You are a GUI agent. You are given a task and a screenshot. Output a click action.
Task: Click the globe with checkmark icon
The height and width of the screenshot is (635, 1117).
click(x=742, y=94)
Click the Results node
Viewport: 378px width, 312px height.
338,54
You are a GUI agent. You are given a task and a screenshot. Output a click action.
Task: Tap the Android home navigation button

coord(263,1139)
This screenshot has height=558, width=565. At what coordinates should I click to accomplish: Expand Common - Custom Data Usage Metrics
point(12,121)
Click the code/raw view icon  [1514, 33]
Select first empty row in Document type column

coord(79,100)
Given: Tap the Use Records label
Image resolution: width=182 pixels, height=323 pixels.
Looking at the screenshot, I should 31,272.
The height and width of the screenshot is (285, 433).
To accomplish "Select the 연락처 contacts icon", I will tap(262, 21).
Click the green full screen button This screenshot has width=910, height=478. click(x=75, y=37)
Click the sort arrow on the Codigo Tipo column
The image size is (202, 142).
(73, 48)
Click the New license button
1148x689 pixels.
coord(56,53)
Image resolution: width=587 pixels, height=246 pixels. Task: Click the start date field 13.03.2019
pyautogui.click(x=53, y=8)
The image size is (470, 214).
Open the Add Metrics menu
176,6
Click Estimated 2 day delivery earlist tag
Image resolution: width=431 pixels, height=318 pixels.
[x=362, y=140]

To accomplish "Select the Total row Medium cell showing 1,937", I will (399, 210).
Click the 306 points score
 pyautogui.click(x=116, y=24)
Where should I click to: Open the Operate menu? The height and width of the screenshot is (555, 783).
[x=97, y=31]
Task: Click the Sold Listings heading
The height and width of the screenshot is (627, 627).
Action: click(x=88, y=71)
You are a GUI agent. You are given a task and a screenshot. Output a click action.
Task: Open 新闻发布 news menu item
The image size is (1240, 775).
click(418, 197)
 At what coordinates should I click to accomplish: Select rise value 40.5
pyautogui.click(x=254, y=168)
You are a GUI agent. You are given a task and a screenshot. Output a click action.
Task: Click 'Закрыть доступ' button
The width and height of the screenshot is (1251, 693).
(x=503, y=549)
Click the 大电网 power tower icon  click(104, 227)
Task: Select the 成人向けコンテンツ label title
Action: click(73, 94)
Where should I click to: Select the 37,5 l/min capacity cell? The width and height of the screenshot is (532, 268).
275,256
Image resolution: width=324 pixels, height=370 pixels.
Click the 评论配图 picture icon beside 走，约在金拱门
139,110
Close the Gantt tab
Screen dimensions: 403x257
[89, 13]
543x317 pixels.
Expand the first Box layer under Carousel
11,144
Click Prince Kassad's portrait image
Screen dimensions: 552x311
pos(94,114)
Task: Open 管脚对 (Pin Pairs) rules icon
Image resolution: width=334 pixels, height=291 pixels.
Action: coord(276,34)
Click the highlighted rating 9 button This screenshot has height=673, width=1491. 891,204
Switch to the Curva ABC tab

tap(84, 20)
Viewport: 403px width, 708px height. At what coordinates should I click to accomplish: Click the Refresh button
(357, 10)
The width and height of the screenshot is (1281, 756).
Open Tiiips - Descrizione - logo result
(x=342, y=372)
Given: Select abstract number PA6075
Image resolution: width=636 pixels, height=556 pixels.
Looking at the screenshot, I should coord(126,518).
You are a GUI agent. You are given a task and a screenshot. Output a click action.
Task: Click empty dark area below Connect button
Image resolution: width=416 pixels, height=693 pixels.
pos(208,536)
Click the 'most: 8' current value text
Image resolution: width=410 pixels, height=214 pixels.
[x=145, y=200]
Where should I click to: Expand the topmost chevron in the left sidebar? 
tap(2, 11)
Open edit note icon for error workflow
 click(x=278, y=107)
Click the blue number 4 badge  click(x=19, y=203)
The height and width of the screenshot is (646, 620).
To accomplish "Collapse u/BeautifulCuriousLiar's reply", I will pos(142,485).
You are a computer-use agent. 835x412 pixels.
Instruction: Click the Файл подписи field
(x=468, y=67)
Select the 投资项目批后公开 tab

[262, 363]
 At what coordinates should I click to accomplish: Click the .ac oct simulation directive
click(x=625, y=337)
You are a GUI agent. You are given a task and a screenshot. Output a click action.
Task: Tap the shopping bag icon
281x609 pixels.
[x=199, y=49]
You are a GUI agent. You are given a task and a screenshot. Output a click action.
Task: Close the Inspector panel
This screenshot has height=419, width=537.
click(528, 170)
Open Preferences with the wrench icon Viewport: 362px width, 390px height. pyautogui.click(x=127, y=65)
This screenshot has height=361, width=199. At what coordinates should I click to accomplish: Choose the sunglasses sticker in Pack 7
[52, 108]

## [What is needed]
Write out exactly the lines that fall from the line with "Click the green" to the line with "The image size is (470, 214)." in the records above, keeping both ends.

## [Solved problem]
Click the green full screen button This screenshot has width=910, height=478. click(x=75, y=37)
Click the sort arrow on the Codigo Tipo column
The image size is (202, 142).
(73, 48)
Click the New license button
1148x689 pixels.
coord(56,53)
Image resolution: width=587 pixels, height=246 pixels. Task: Click the start date field 13.03.2019
pyautogui.click(x=53, y=8)
The image size is (470, 214).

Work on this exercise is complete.